PROBLEM DETAILS:
Search the entries for the word "agent" and pull out each line that has it.

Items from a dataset
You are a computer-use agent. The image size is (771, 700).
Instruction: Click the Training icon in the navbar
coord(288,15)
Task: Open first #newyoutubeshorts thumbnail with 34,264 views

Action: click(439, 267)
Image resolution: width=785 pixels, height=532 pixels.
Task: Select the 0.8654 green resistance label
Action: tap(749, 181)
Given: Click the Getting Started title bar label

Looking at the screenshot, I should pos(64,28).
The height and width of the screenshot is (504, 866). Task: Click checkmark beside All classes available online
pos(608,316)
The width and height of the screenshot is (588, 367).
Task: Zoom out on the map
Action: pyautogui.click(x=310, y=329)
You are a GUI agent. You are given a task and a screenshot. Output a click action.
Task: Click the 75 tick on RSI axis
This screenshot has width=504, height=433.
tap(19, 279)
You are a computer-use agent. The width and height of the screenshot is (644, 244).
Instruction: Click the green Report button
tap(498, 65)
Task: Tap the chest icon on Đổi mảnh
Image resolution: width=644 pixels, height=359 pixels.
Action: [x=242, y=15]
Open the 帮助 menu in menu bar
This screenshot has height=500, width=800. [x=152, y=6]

==

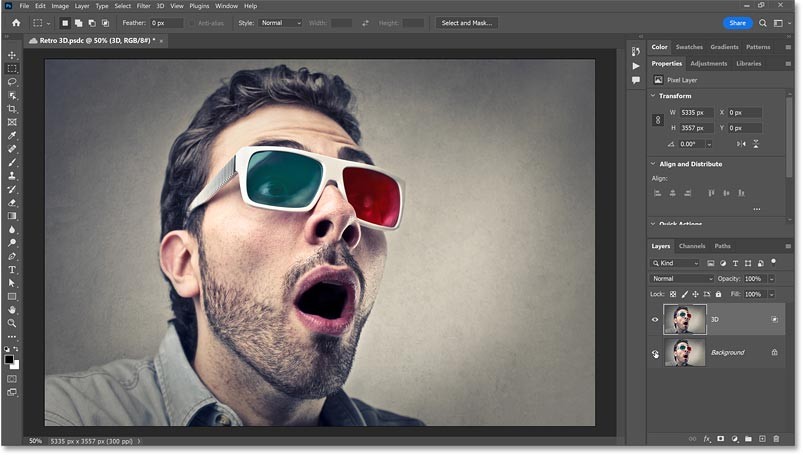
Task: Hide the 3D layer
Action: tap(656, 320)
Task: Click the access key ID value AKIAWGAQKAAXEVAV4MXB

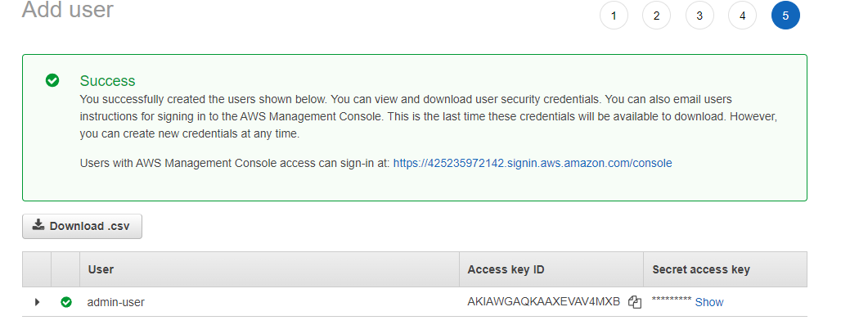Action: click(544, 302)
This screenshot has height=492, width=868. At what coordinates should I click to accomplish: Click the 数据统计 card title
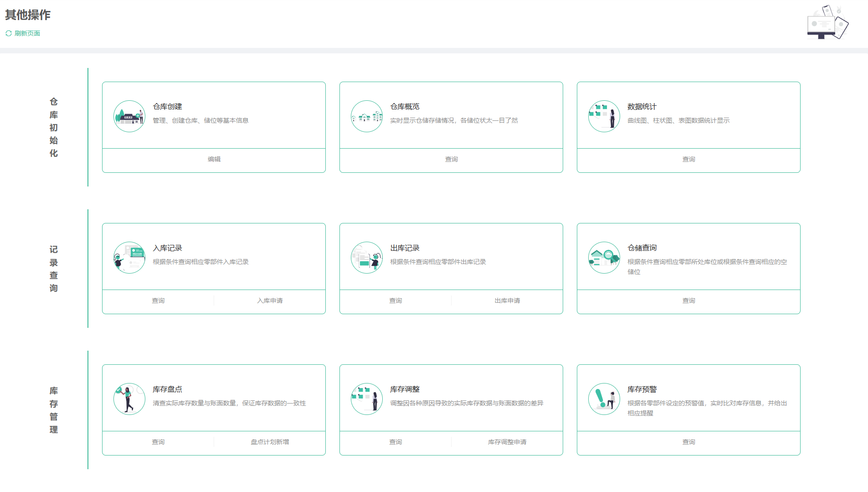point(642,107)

FINISHED EXERCISE:
You are a computer-use agent. The image size is (771, 700).
You are a GUI agent. You are given a task and a screenshot. Output a click action.
You are a computer-use agent. The width and height of the screenshot is (644, 244).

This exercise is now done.